## [Stored items]

========

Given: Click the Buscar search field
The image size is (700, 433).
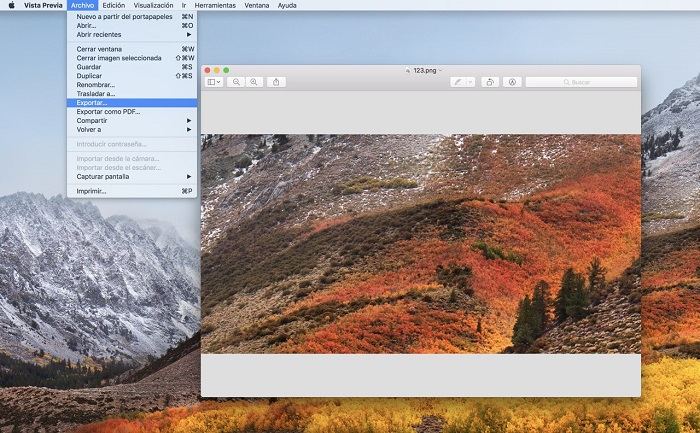Looking at the screenshot, I should pyautogui.click(x=581, y=82).
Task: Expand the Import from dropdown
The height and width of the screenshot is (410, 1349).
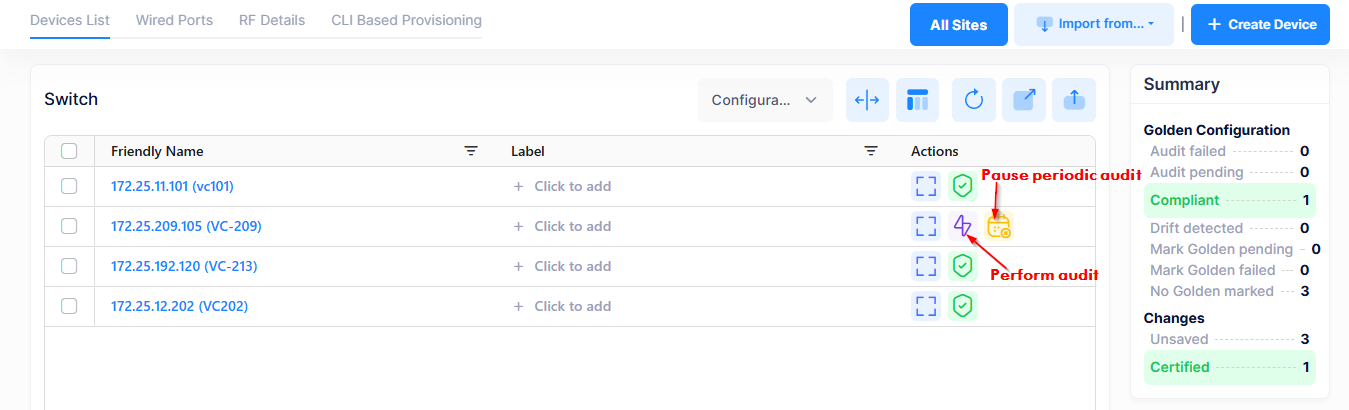Action: point(1094,24)
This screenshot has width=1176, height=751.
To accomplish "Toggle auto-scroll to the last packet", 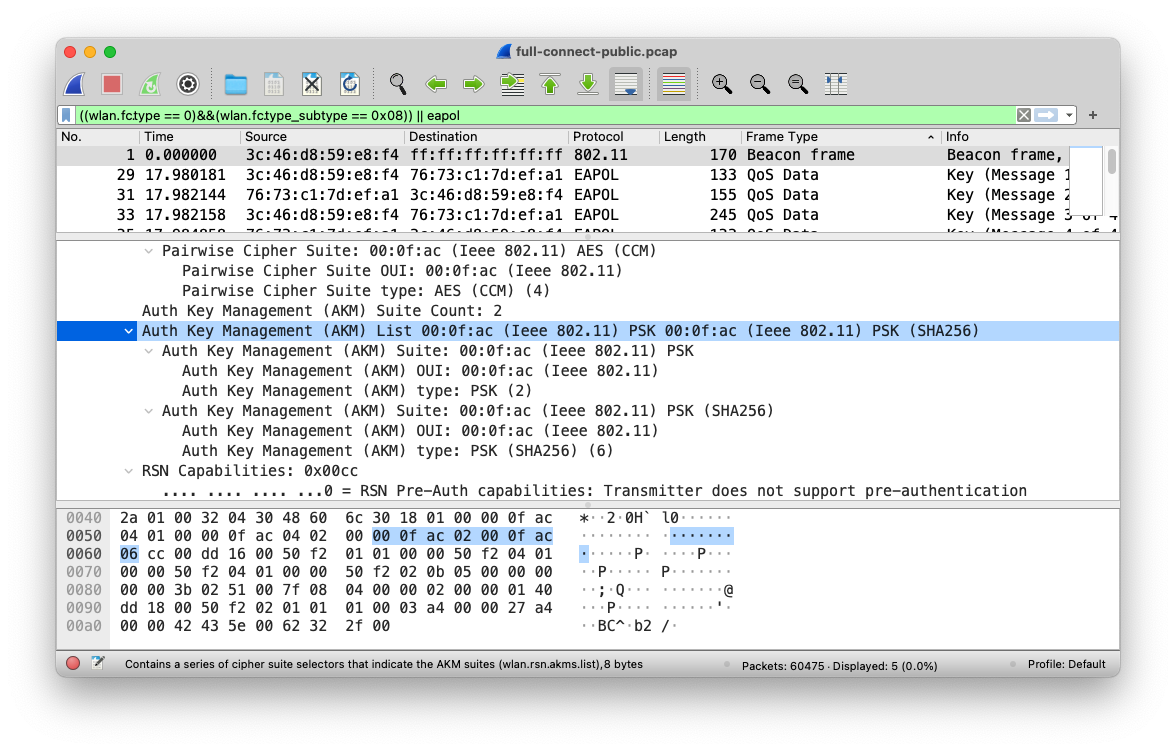I will click(627, 84).
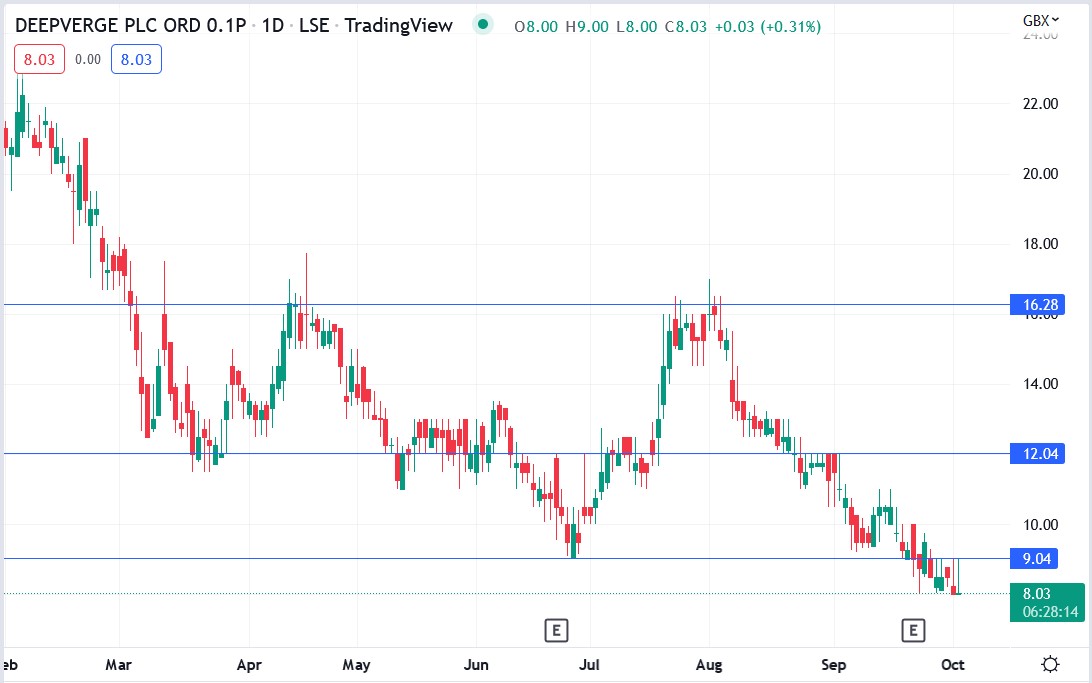The width and height of the screenshot is (1092, 683).
Task: Click the September earnings 'E' marker icon
Action: [x=912, y=630]

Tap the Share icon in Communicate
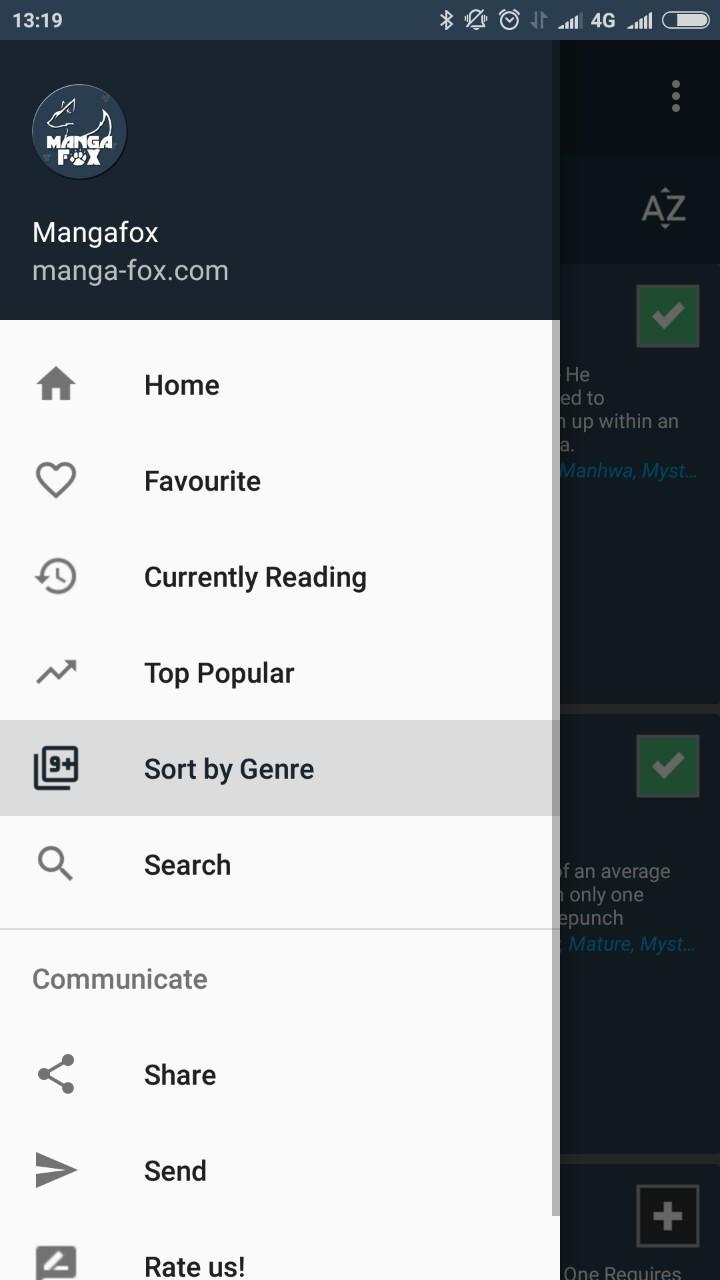56,1074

========

## [EXERCISE INSTRUCTIONS]
May I have only the lines from the start of the data through the line containing "This screenshot has width=1176, height=751.", both included, reproduced exactly and without the pictures?

## [TASK RESULT]
Given: Click the Buscar search field
The image size is (700, 433).
Looking at the screenshot, I should pyautogui.click(x=581, y=82).
Task: Expand the Import from dropdown
The height and width of the screenshot is (410, 1349).
Action: point(1094,24)
This screenshot has width=1176, height=751.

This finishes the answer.